Jalal memalingkan wajahnya, “Um... Jadi apa yang harus dia lakukan sekarang?
Bagaimana dia bisa tahu tentang bagaimana perasaannya (gadis) terhadap dia
(pria)? Salima memberi saran, “Hmmm.... Mencoba menghabiskan lebih banyak waktu
bersamanya, menjadi temannya mungkin. Tunggu sampai dia menyadari perasaannya
terhadap anda dan kemudian itu adalah waktu yang terbaik untuk anda mengaku
pada Jodha.”
Jalal
bangkit dari kursinya setelah mendengar ucapan Salima. Dia tidak bisa percaya
bahwa Salima tahu tentang hal ini. “Salima... bagaimana kau...” , “Pak, saya
sudah bekerja dengan anda dalam waktu yang sukup lama. Setelah mengamati anda
hampir satu bulan, saya menyadari bahwa anda memiliki perasaan terhadapnya tapi
saya masih tidak yakin.” Salima tersenyum, “Namun sekarang semuanya sudah
dikonfirmasi.” Jalal memohon, “Tapi salima, tolong jangan katakan pada Jodha
tentang semua ini. Aku tahu dia adalah temanmu, jadi anggap ini sebagai
permintaan bosmu!” , “Jangan khawatir pak, Saya tidak akan menceritakan hal!” ,
Terima kasih, Salima! Aku benar-benar berhutang padamu.”
*Flashback End*
Salima
tidak mendapat kesempatan untuk memberitahu Ruqaiyya tentang semua ini.
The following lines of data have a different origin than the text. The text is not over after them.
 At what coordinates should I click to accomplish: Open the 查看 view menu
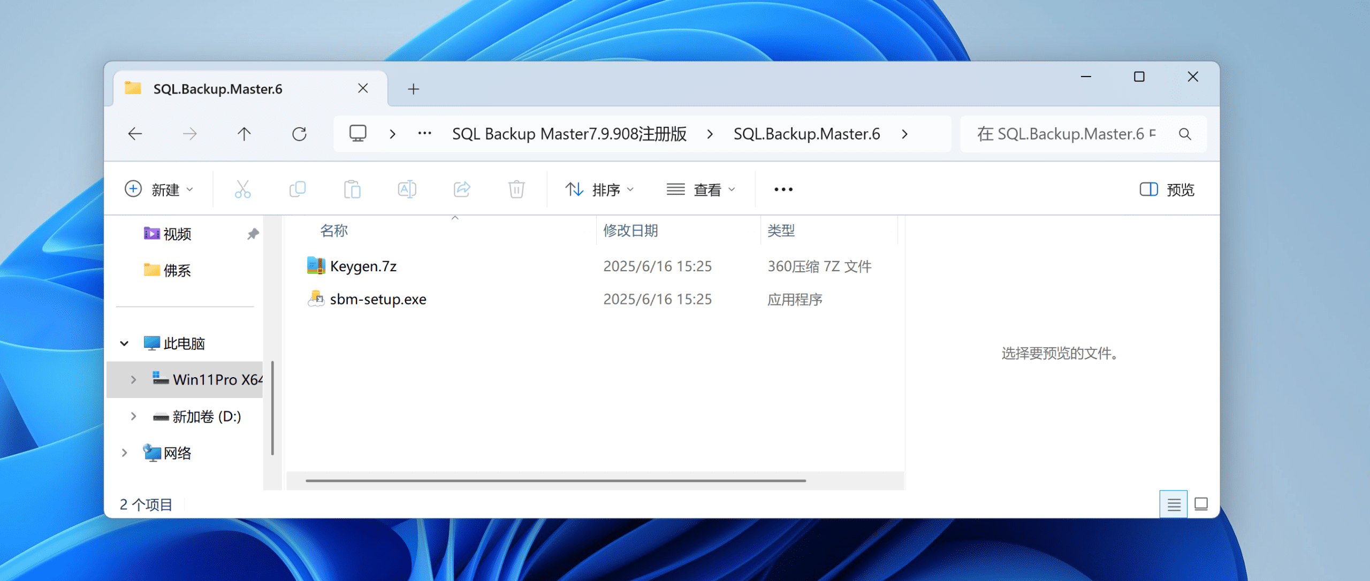(701, 189)
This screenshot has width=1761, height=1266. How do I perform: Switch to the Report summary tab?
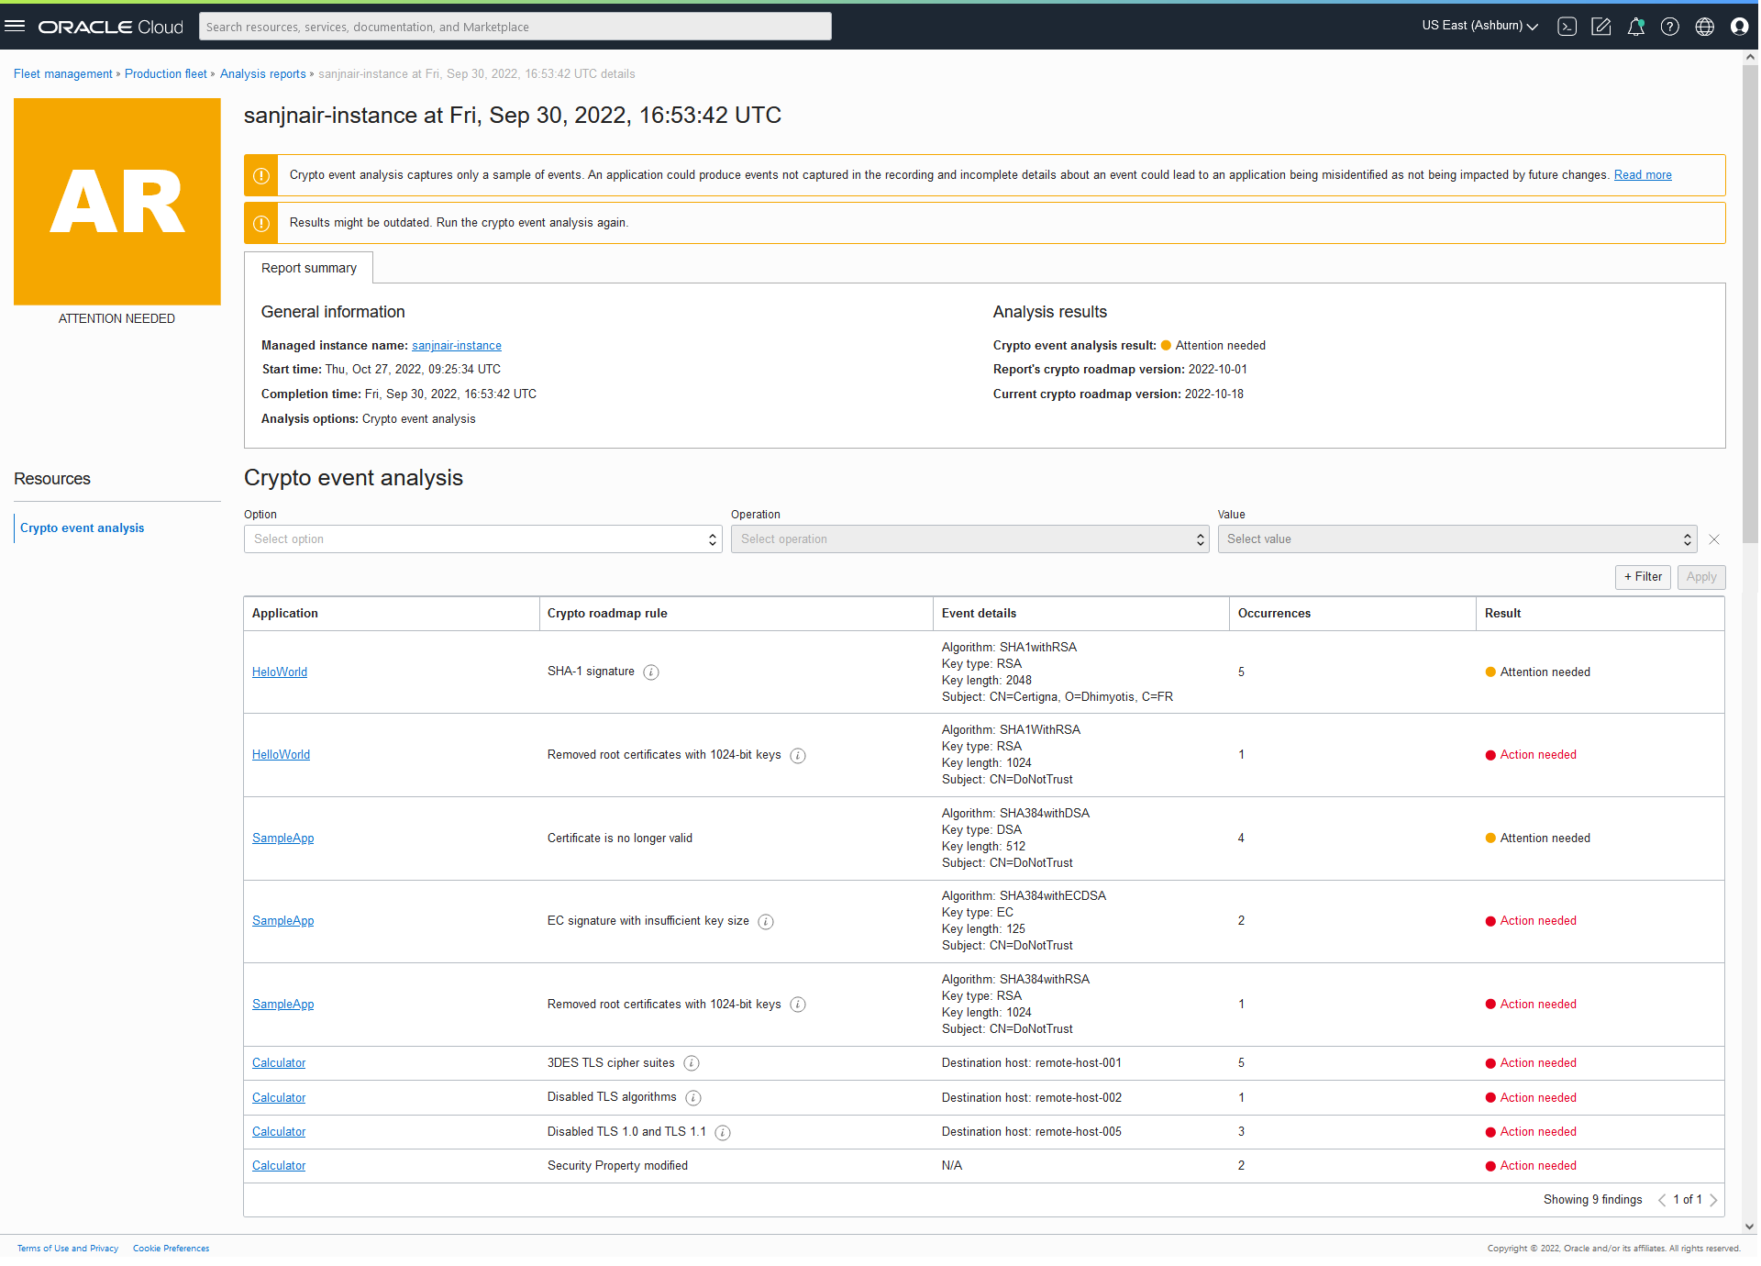pos(308,267)
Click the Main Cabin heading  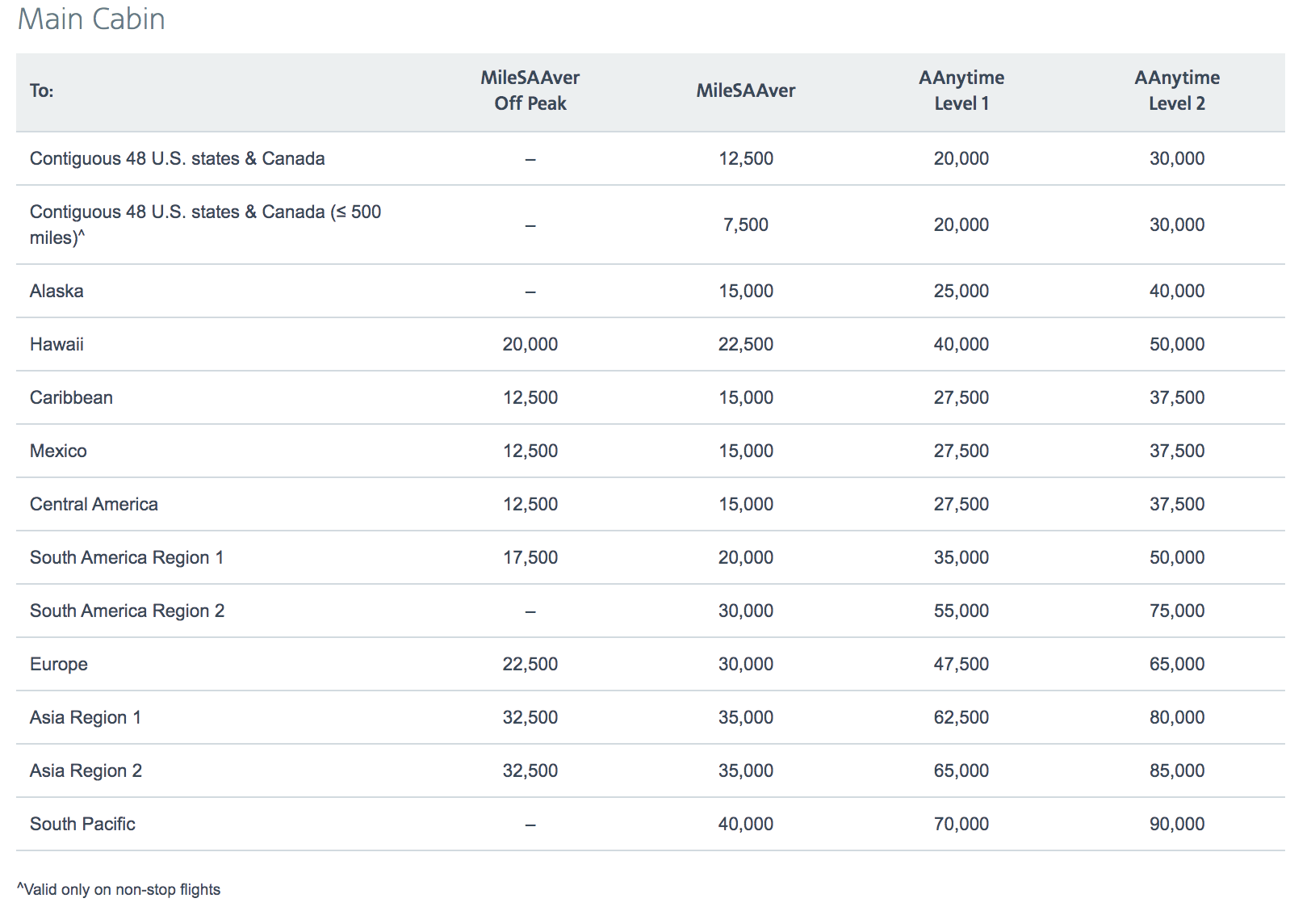pos(91,19)
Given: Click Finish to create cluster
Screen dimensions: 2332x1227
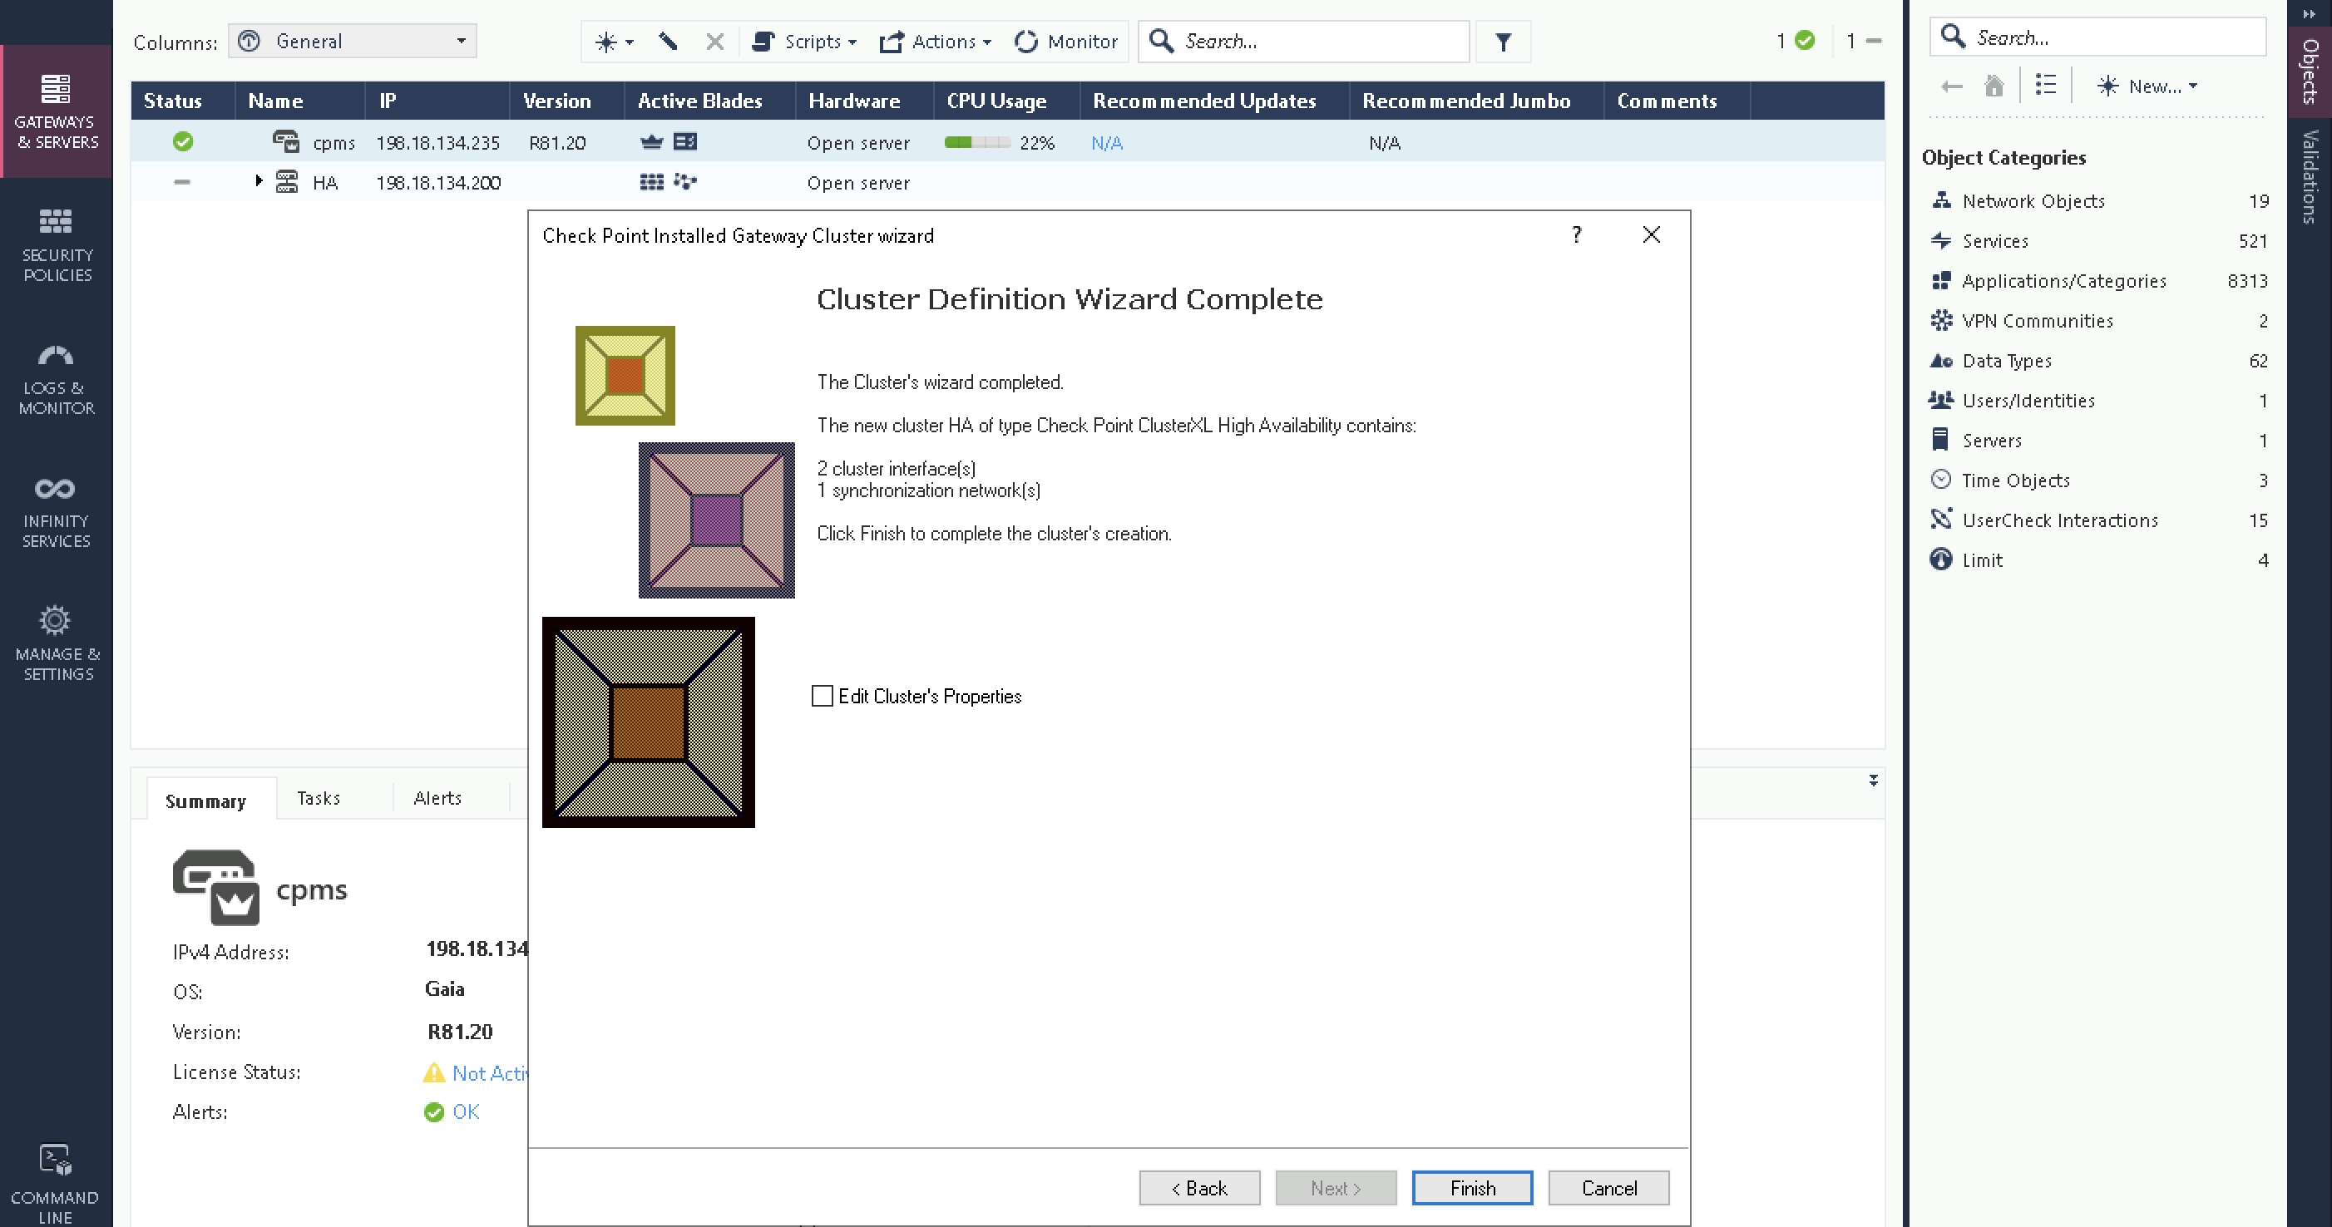Looking at the screenshot, I should click(1472, 1188).

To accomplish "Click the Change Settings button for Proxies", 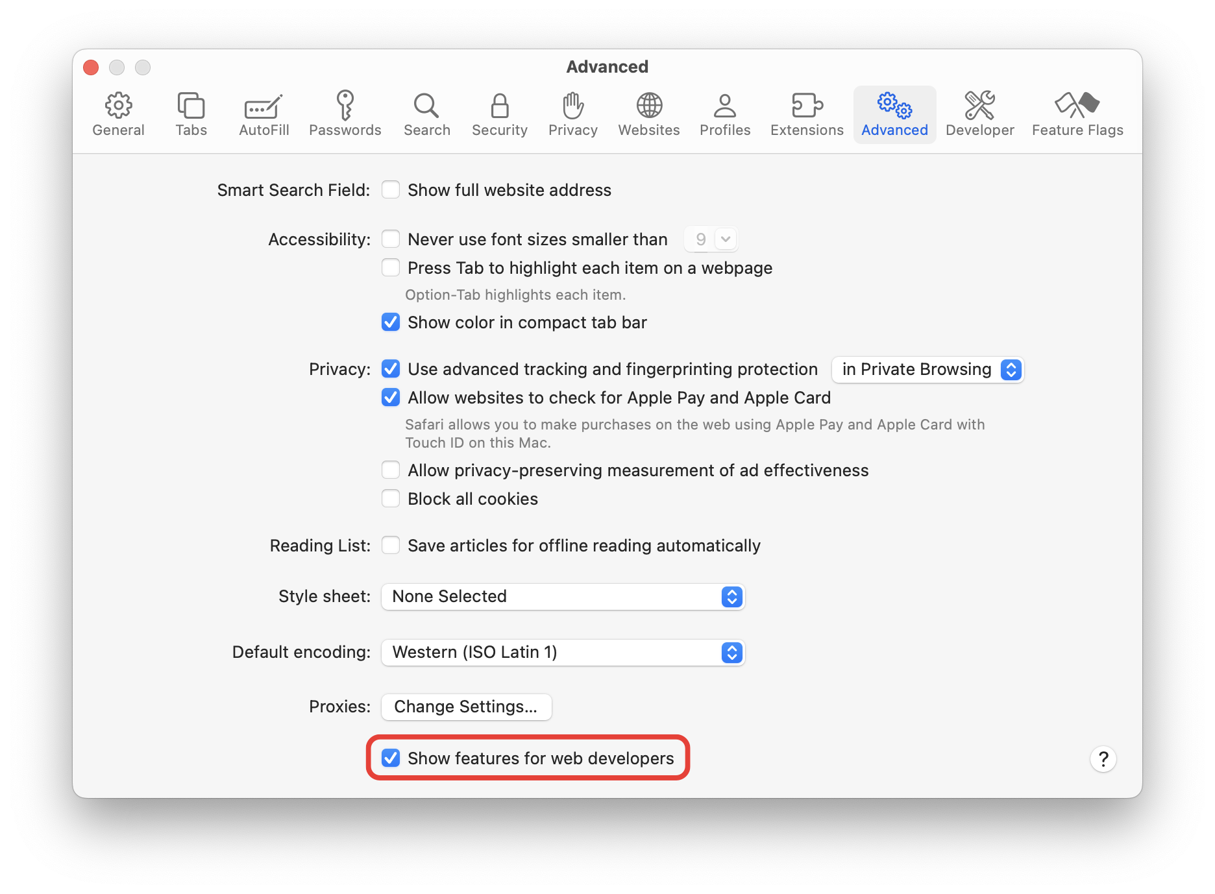I will [466, 707].
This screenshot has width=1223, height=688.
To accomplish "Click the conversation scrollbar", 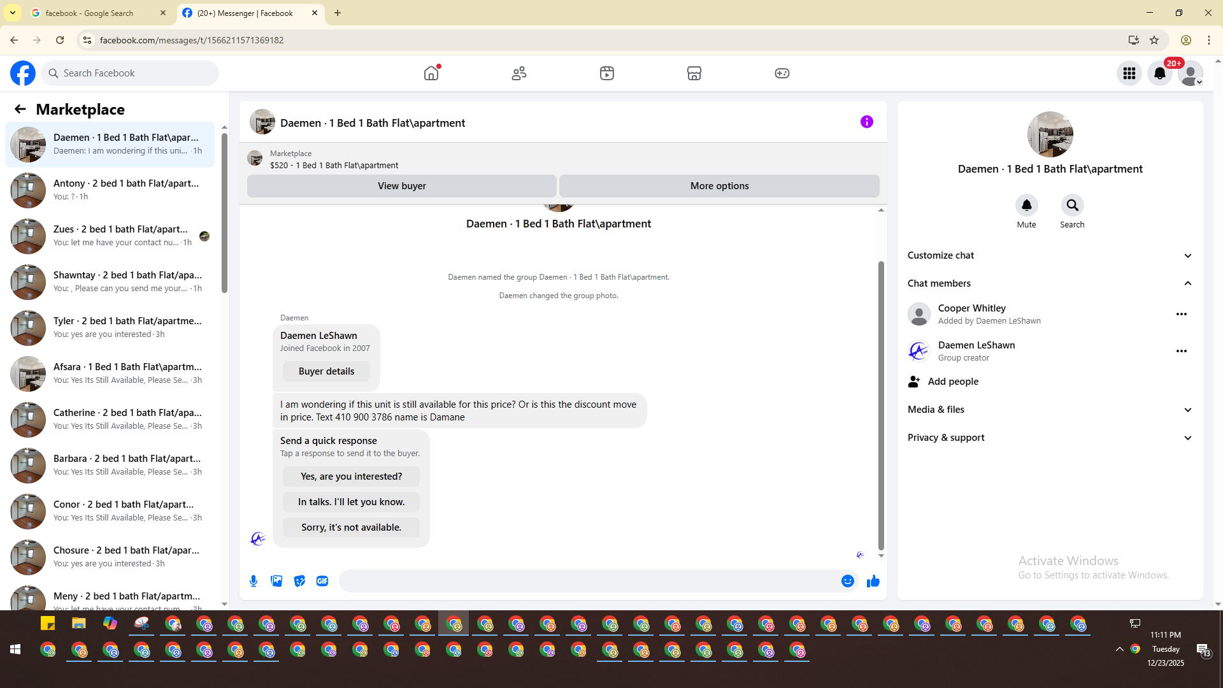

Setelah
tiba di kantor hari itu, dia pergi dan mengatakan pada Ruqaiyya semuanya.
Ruqaiyya terkejut tapi bahagia. Satu-satunya hal yang harus meka ingat adalah
semua informasi ini harus menjadi rahasia dari Jodha. Mereka berdua ingin
membantu Jalal memenangkan cintanya!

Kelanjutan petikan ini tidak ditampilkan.